Greece has left a difficult time behind and succeeded in its reforms, German Finance Minister Wolfgang Schaeuble said in Berlin after meeting with Greek Vice-President and Foreign Minister Evangelos Venizelos on Wednesday.

At joint statements after the meeting, Schaeuble said, “Greece has left difficult years behind it. These years are successful; the reforms made a lot of progress. Today, Greece is, economically and as regards fiscal indicators, in a better position that most thought possible three of four years ago. This shows that the course of solidarity and reforms was the right one. It was a tiring path for the Greek people, but it was worth it.”

Speaking about the Eurogroup’s decision to grant Greece a two-month extension to complete its fiscal adjustment programme – a decision that must be finalised by national parliaments of eurozone states – the German minister said that the Eurogroup is “prepared for a successful outcome of the programme, to provide a preventive line of credit, but this is a step for after the successful completion of the current programme.”

The extension of the programme to the end of February instead of December 31 will allow Greece to complete it and the troika of Greece’s lenders to provide the final evaluation before the last loan tranche is released.

Adding that “the targets that have been met are encouraging for everyone,” Schaeuble asserted that “Greece can continue to depend on the solidarity of Europe and Germany.”

In his statements, Venizelos said, “Thanks to European solidarity, but mainly thanks to the efforts of Greek society itself, the Greek economy is now in a completely different position,” stressing that it “has shown a primary surplus, a positive growth rate, and a stable banking system.”

Lauding the German minister’s support and efforts as “a decisive figure in the Eurogroup” and “the most authoritative collocutor one can have,” the Greek minister added that political stability in Greece was “the major issue.”

A “clear political horizon” is needed, he added, to complete the fiscal programme, therefore the election for Greek president was moved forward by Prime Minister Antonis Samaras and himself. The elections, he said, will allow the government to “have at [its] disposal 18 months – up until the end of the parliamentary term – to ensure that the Greek economy takes off.”

Completing the programme would bring the completion of the troika’s evaluation so that the country can “transition to a completely different status: the status of a line of credit, protective armor for the Greek economy, but under completely different conditions,” he said.

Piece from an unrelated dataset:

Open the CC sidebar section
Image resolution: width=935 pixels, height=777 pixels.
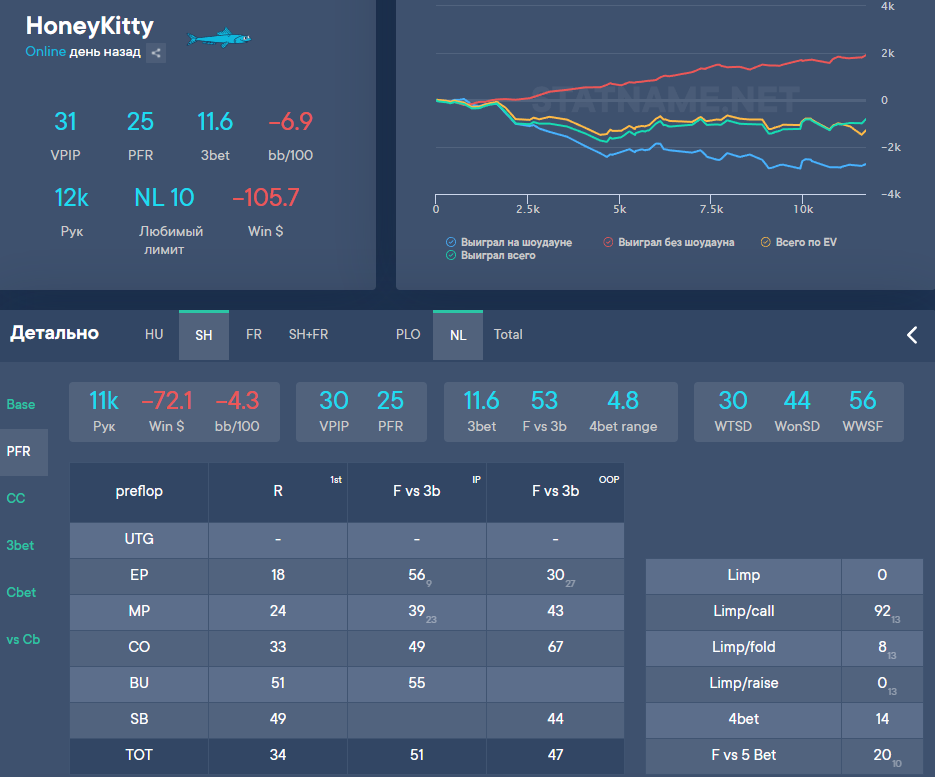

Meanwhile, the Eurogroup Working Group completed a teleconference meeting to discuss Greece’s smooth transition to the preventive line of credit (enhanced conditions credit line, ECCL) on Wednesday evening.

The Group will convey to European parliaments the Greek formal request for an extension of its fiscal adjustment programme to end-February. Greece has also committed to implementing the memorandum of understanding’s provisions in order for the troika of the country’s lenders to complete the fifth and final evaluation.

A favourable completion of the evaluation will lead to the disbursement of the last loan tranche of 1.8 billion euros from the European Financial Stability Facility (EFSF) programme.